- **WHAT YOU NEED TO DO**
**A)** Translate this sentence from the article on coccidiosis in calves into Spanish: "One oocyst can give rise to many thousands more, taking between 16 and 21 days to achieve this."
**B)** Please reproduce the article on coccidiosis in calves from "What are the" up to and including "for other diseases?".

- **GIVEN PASSAGE**
# # #

Coccidiosis is an intestinal disease usually seen in young beef and dairy calves aged between three weeks and six months.
Infection is chiefly dependent on the level of challenge they face and their immune status.
Failure to control the disease can have an effect on future productivity levels, including growth rates, and can delay the onset of puberty, leading to milk loss production in dairy calves.
However, tactical use of licensed products and methods to reduce environmental contamination can help keep its cause – predominantly the protozoal parasite Eimeria – in check.
Vet Oliver Tilling from Shepton Veterinary Group answers some key questions.
What causes coccidiosis?
It is caused by the protozoan Eimeria. The Eimeria parasite is widespread and it is likely that most dairy and beef calves will acquire infection at some point.
There are 13 different types of Eimeria species, but the three most harmful and pathogenic are Eimeria bovis, Eimeria zuernil and Eimeria alabamensis. Each species of Eimeria is host-specific, with no cross-infection (cattle cannot infect sheep and vice versa).
The lifecycle of Eimeria is a complex one, with the parasite undergoing many cycles of multiplication, causing extensive gut damage in the process.
The calf ingests infective oocysts from their environment, usually shed from the faeces of an infected animal.
Once the oocysts are in the calf, they release cells called sporozoites, which enter the lining of the intestine and multiply rapidly, until they develop into oocysts, which are then excreted back into the environment in the faeces.
One oocyst can give rise to many thousands more, taking between 16 and 21 days to achieve this.
What are the symptoms?
The development of disease in calves is dependent on many things, including parasite, host and environmental factors.
Calves with clinical coccidiosis present with watery scours containing blood and mucous; often the calf is seen to strain to pass the faeces and in severe cases, scour may contain strips of the intestinal mucosa.
Subclinical coccidiosis is much more common, and occurs when the coccidial challenge is lower, or when the calf has developed some immunity against the parasite.
Often, the subclinical signs show as:
- reduced appetite
- weight loss
- reduction in growth rate
- a dull appearance.
Economic losses from the subclinical signs within a group can be greater than if clinical signs are seen.
Can it often be mistaken for other diseases?

# # #

- **GIVEN RECORDS**
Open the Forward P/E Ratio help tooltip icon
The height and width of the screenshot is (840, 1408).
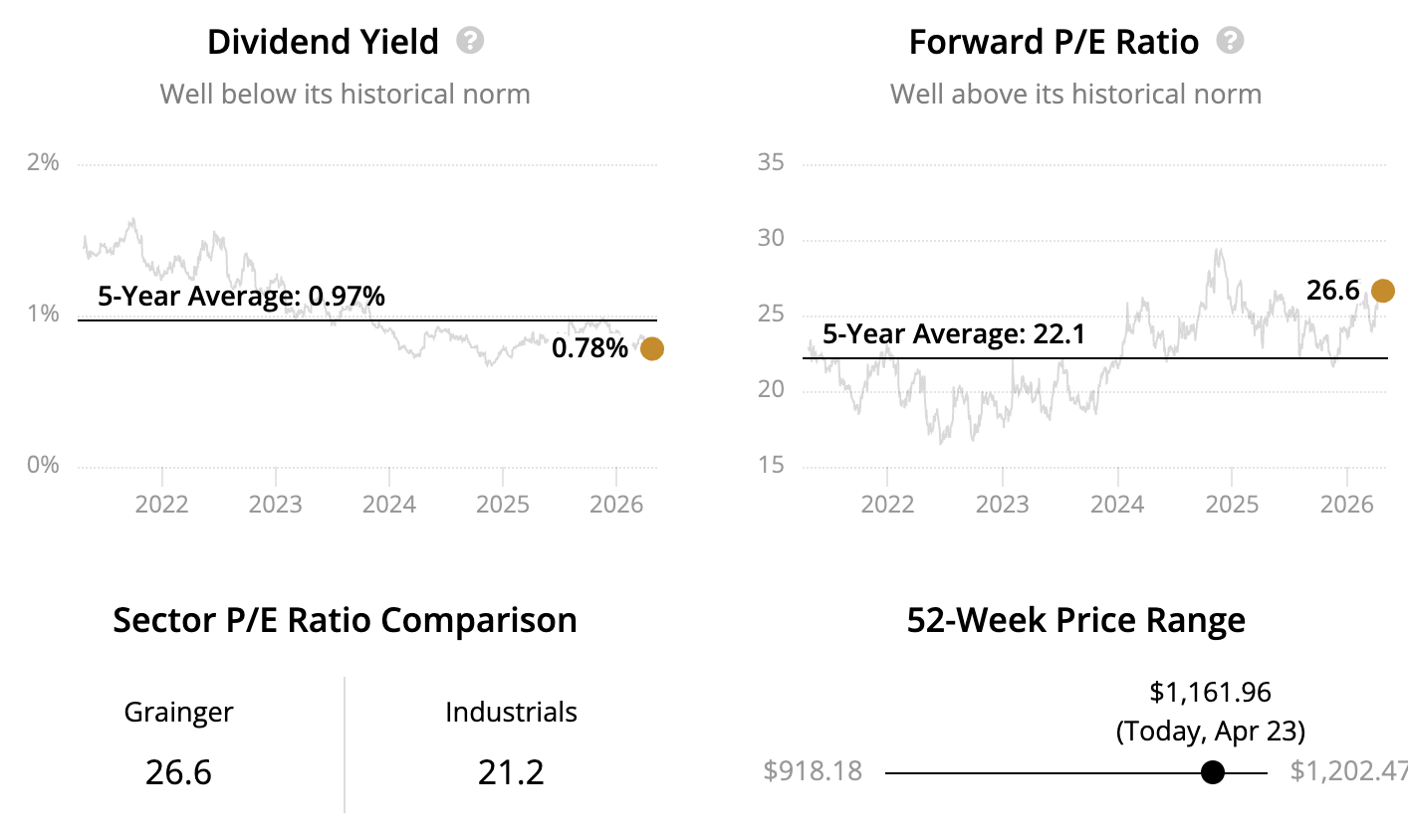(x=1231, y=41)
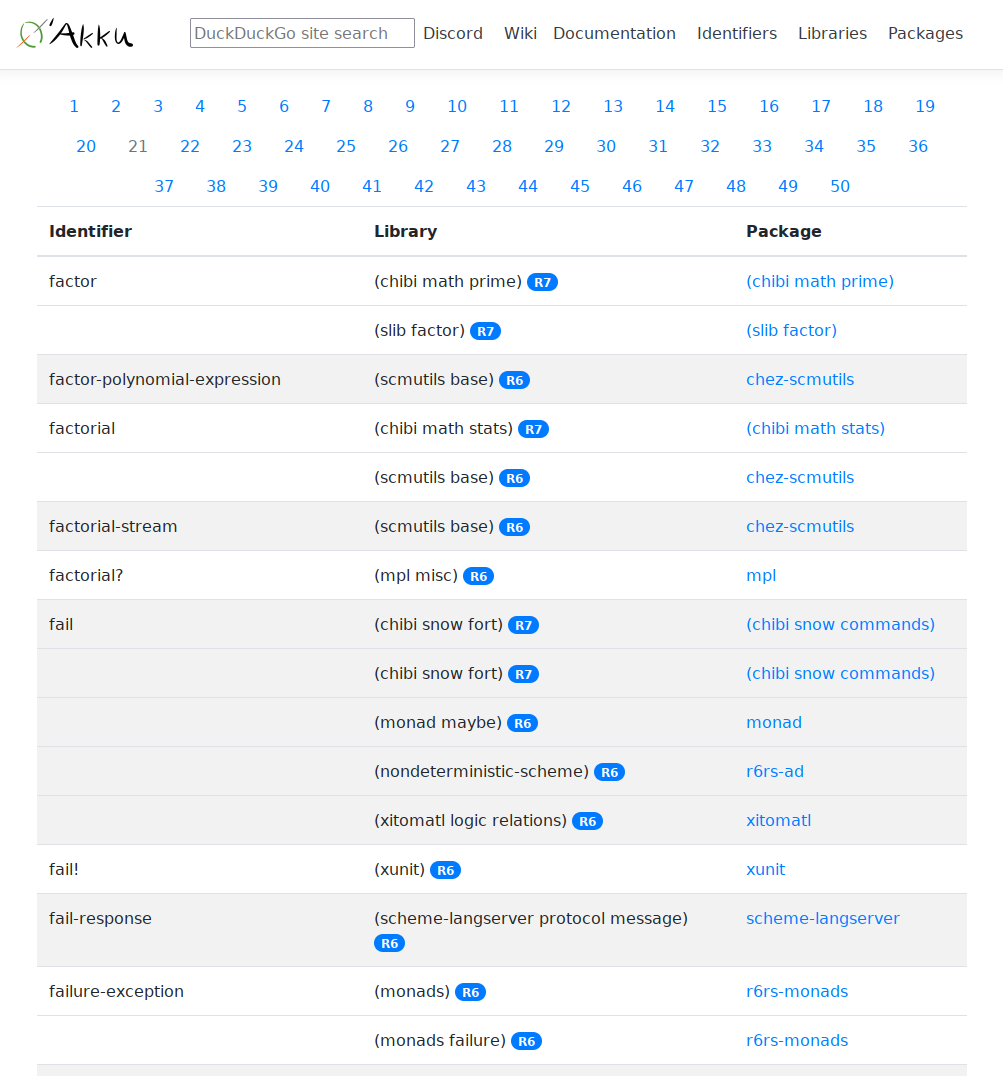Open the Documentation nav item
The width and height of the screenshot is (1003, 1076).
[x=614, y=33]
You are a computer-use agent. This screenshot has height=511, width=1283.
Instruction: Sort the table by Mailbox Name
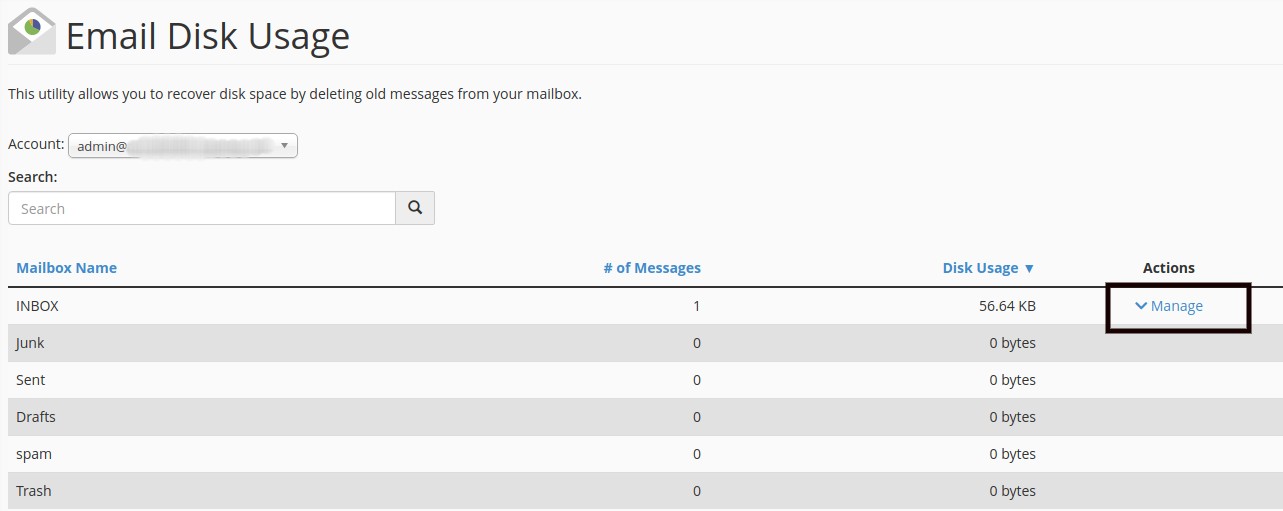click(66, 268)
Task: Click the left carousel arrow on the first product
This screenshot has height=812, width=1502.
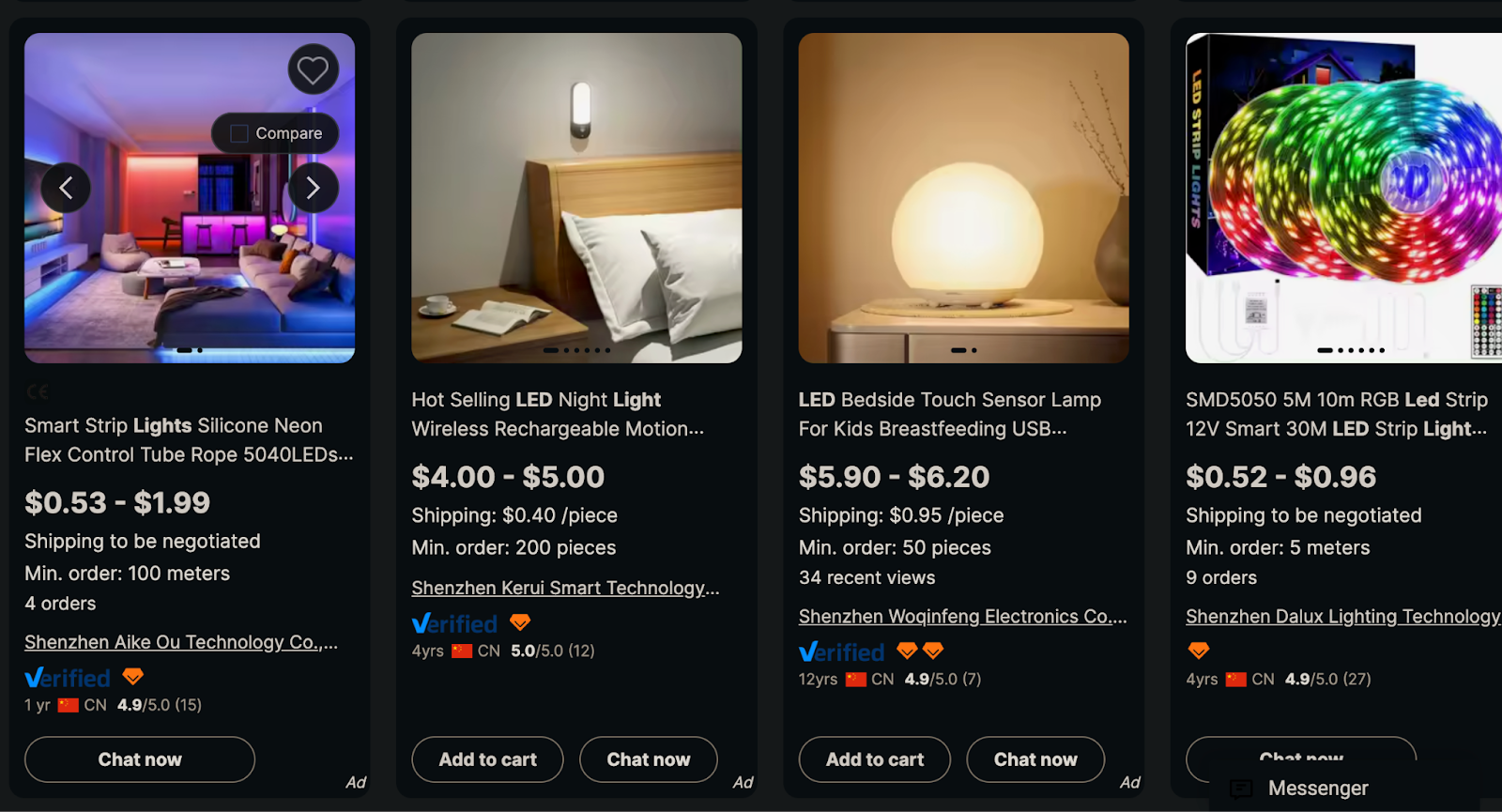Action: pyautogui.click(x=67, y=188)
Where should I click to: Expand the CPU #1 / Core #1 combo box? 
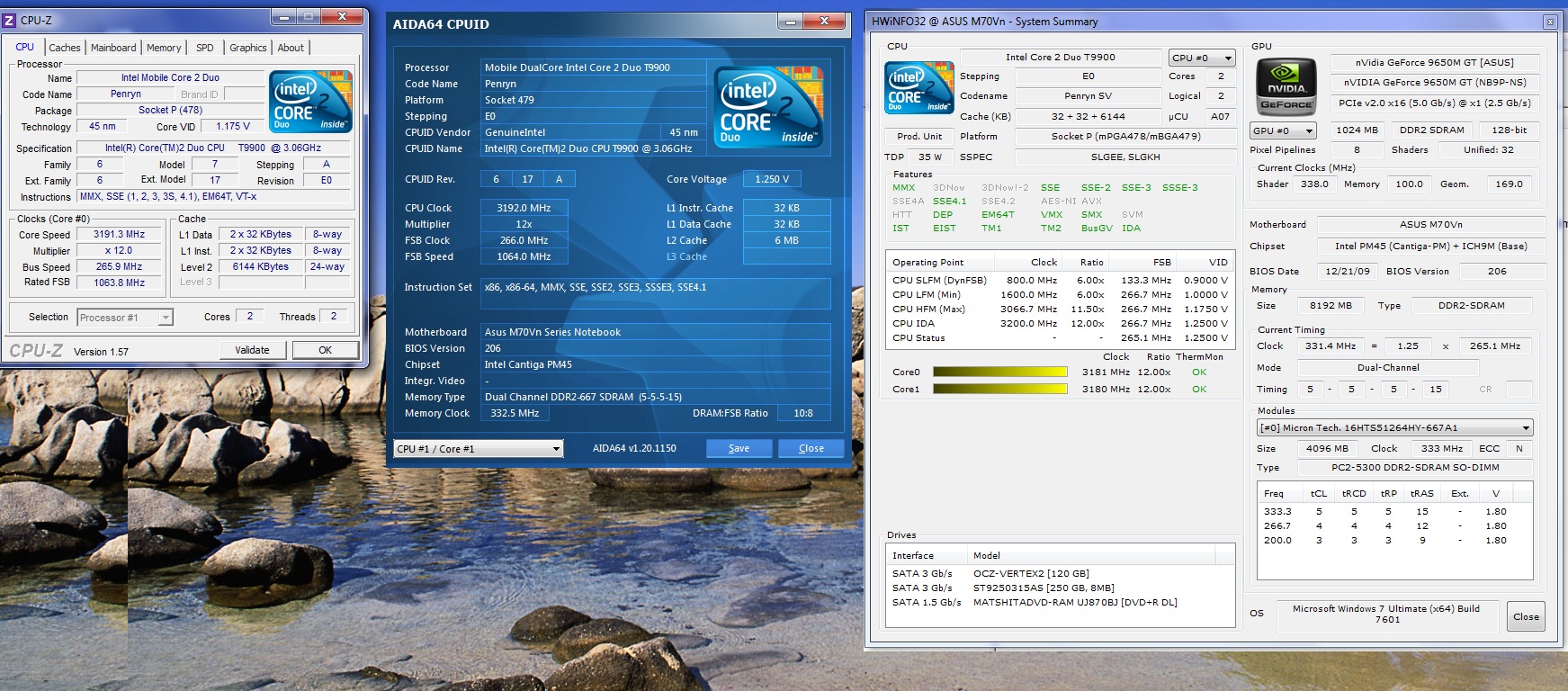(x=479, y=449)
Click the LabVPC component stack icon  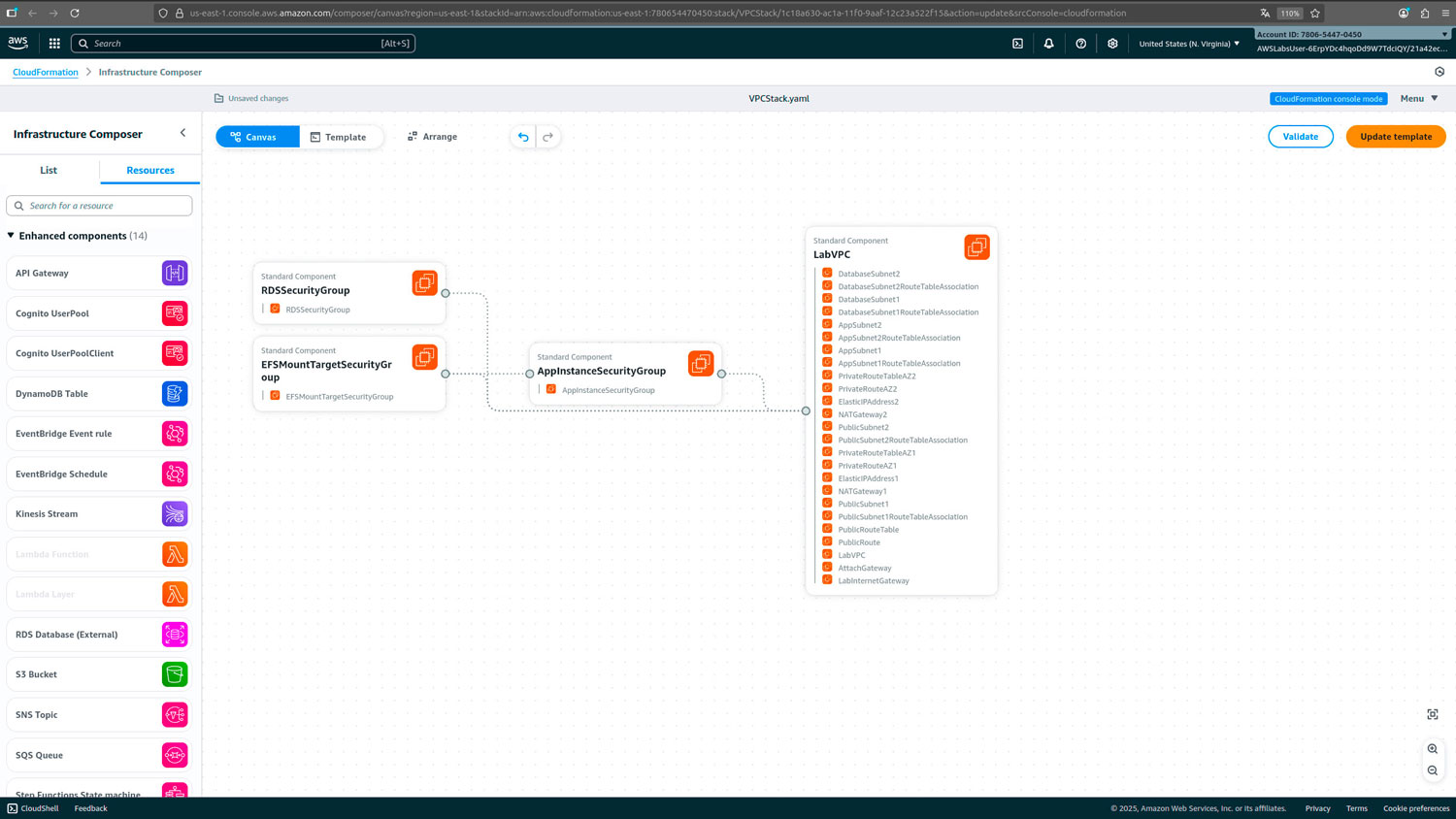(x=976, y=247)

# # #

- **OUTPUTS IN ORDER**
**A)** Un ooquiste puede dar lugar a muchos miles más, y tarda entre 16 y 21 días en lograrlo.

**B)**
What are the symptoms?
The development of disease in calves is dependent on many things, including parasite, host and environmental factors.
Calves with clinical coccidiosis present with watery scours containing blood and mucous; often the calf is seen to strain to pass the faeces and in severe cases, scour may contain strips of the intestinal mucosa.
Subclinical coccidiosis is much more common, and occurs when the coccidial challenge is lower, or when the calf has developed some immunity against the parasite.
Often, the subclinical signs show as:
- reduced appetite
- weight loss
- reduction in growth rate
- a dull appearance.
Economic losses from the subclinical signs within a group can be greater than if clinical signs are seen.
Can it often be mistaken for other diseases?